At least 300 structures were damaged, half of them severely, he said.

The city was declared a disaster area and its recreation center was converted into a shelter. Dallas County sheriff’s deputies responded to reports of looting, and Sheriff Lupe Valdez toured the area, a spokeswoman said.

A curfew was imposed overnight and part of the city was blockaded, Knight said.

“The public’s safety is paramount,” he said.

About 30 miles northwest, a tornado tore through Arlington, home of the Texas Rangers, causing significant damage to homes and businesses, including a nursing home. That city’s mayor signed a disaster declaration.

To the southwest in Burleson, Spinks Airport manager Aaron Barth also spotted a tornado approaching shortly before 1 p.m.

“The rotation was present there and slowly descended down, touched down for about 15 seconds one to two miles east,” he said.

As he watched, the twister veered away from the airport, causing no injuries or damage, Barth said.

Elsewhere, tornadoes tossed tractor-trailers, ripped the roofs off houses, churned walls into planks and strewed them across suburban streets.

Emergency responders were still trying to tally damages late Tuesday.

“I can’t give damage assessment numbers because the storm system is so broad based, it’s covering such a wide swath of the region,” said Maria Anita, a Dallas County spokeswoman.

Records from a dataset
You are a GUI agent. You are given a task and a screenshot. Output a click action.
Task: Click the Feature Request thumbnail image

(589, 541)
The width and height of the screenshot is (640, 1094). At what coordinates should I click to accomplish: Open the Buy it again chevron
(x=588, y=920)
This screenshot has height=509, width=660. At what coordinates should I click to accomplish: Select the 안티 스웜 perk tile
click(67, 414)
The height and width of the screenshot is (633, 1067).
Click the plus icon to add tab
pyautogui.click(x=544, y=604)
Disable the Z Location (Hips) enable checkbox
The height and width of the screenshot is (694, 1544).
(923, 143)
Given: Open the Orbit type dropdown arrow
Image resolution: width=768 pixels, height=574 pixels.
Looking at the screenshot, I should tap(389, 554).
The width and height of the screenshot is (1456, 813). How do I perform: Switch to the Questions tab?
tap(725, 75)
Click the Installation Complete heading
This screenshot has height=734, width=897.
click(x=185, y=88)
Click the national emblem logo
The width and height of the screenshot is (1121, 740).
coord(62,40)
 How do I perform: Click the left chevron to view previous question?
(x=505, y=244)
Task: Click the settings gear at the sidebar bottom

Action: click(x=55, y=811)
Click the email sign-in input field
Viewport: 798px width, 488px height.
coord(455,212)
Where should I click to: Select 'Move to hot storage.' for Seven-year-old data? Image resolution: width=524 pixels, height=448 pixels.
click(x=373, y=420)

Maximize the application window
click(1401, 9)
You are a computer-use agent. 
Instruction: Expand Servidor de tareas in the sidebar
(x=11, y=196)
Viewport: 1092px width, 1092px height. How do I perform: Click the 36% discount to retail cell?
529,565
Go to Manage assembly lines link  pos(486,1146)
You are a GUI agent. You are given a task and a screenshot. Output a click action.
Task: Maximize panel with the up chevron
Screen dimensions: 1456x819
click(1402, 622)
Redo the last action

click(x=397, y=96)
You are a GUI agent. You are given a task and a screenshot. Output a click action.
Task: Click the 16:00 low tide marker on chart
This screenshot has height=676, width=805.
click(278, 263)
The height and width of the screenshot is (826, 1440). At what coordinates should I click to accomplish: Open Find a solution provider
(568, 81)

◆ What is asked:
1. Reproduce the passage of the tornado article between "The city was declared" and "blockaded, Knight said.", inclusive.
2. According to the tornado article, what was the city's recreation center converted into?
These rows have nothing to do with the tornado article.

◆ Solutions below:
1.
The city was declared a disaster area and its recreation center was converted into a shelter. Dallas County sheriff’s deputies responded to reports of looting, and Sheriff Lupe Valdez toured the area, a spokeswoman said.

A curfew was imposed overnight and part of the city was blockaded, Knight said.

2. A shelter.